FOS was a fusion of BT and Infosys expertise. BT provided its core optimization (iOpt), demand and forecasting engines (iForecast) to the party, while Infosys introduced its J2EE Enterprise Application Framework Infosys RADIEN.

By summer 2006, after an eight month staged roll-out, all 28,000 field engineers were using FOS.

Allocation of resources and performance has improved greatly under the new system. Each of BT’s 10 regional centers is broken down into groups of engineers working locally. Pre-FOS, those regions and groups each employed different techniques to schedule work and measure performance, and relied heavily on the expertise of individual resource managers.
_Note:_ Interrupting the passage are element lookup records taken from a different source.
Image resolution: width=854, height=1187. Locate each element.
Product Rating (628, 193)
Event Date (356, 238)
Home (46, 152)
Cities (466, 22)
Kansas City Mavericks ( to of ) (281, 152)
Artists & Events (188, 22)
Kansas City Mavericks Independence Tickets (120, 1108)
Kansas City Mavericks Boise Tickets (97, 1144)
It was a combination of guesswork, bespoke systems and spreadsheets, so if the CEO wanted visibility of performance people came up with their own ways of measuring it, said Owusu.

FOS has standardized performance measurement across the regions and gives BT a clear picture of the skills of engineers and how successfully jobs are completed.

Advanced mathematical algorithms predict where engineers are needed and identify if overtime or extra staff should be drafted in to cope with demand fluctuations. It means that BT can adapt far faster to market changes.

Out in the field, engineers use their laptops or handhelds to access information on the web-based system and make sure they start the next day in the best location to carry out all their daily visits. They can also use FOS to change shifts with other engineers or arrange cover, so that the customer service does not suffer.

From a resource manager’s perspective, FOS can be used to book or cancel team meetings. It also makes it far easier for them to collaborate with different regions, reallocating field engineers to other areas. as demand requires.